Les banques coopératives allemandes secouées par la Grèce

Les banques coopératives ont vu leur résultat imposable divisé par cinq du fait de la crise de la dette de la zone euro. Les caisses d'épargne s'en tirent bien mieux. Un article de J.-P. Lacour pour les Echos.

 

En Allemagne, les importantes provisions passées sur les portefeuilles de titres grecs et de la périphérie de la zone euro ont impacté différemment les résultats de deux grands secteurs du paysage bancaire allemand. Le groupe des banques coopératives DZ Bank a vu l'an dernier son résultat avant impôt fondre à 324 millions d'euros, étant divisé par cinq sur un an. La Fédération des caisses d'épargne DSGV a publié quant à elle un résultat en légère hausse, à 4,7 milliards d'euros. Deutsche Bank, avec un solde de 5,4 milliards d'euros, a fait tout juste mieux.
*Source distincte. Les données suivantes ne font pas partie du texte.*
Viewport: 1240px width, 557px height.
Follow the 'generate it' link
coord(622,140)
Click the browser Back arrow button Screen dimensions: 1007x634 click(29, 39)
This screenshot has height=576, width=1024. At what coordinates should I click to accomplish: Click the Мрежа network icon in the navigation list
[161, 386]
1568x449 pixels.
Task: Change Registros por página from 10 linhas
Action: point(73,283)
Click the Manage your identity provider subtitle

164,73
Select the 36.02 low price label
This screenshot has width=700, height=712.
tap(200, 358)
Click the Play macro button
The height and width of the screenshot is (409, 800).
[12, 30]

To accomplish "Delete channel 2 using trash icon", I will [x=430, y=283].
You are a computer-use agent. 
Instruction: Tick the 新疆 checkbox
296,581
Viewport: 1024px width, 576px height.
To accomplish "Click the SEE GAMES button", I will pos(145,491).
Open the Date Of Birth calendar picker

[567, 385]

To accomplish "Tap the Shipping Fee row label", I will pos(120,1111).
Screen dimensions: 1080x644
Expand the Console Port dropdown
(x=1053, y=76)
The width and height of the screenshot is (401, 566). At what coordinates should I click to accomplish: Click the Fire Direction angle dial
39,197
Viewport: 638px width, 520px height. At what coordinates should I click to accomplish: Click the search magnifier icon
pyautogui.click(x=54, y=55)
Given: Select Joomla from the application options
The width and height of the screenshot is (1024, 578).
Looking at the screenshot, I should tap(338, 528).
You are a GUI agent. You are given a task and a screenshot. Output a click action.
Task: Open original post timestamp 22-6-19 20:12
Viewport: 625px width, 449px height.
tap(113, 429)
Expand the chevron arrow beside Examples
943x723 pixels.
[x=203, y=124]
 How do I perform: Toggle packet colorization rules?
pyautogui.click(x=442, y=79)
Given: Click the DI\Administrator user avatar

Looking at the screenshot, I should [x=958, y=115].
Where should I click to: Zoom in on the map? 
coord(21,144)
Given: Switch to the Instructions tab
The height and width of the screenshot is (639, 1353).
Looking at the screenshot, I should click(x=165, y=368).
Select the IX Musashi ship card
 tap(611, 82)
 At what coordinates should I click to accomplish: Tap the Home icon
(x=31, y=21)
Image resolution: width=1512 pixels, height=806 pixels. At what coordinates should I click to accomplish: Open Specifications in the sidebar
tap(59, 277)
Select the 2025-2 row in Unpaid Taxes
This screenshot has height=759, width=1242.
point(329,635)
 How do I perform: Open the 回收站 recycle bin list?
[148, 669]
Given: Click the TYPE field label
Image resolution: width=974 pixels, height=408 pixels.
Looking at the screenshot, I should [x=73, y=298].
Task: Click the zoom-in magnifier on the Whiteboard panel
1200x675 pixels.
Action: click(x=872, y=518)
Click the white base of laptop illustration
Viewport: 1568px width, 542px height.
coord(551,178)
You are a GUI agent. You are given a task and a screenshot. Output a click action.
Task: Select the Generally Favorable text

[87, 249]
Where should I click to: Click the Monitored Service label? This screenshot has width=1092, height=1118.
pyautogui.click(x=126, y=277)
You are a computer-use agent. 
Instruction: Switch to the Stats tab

La crise de la dette a conduit chez DZ Bank à passer 451 millions d'euros de provisions sur le portefeuille d'obligations grecques, et 1,11 milliard supplémentaire pour corriger la valeur des titres détenus sur d'autres pays périphériques de la zone euro. Le président de la banque, Wolfgang Kirsch, ne pouvait hier que déplorer un tel résultat, en se consolant sur le fait que l'activité avec la clientèle privée avait, elle, bien performé. Hors dépréciations sur les titres souverains, la banque a dégagé un résultat imposable de 1,9 milliard d'euros, supérieur à celui de 2010 (1,62 milliard d'euros). Pour 2012, le banquier espère retrouver un niveau de résultat proche de 2010, sans compter des effets exogènes liés à la crise de la dette. L'exposition du groupe à la dette souveraine a été réduit de 45% depuis 2009, passant de 10,3 à 5,7 milliards d'euros.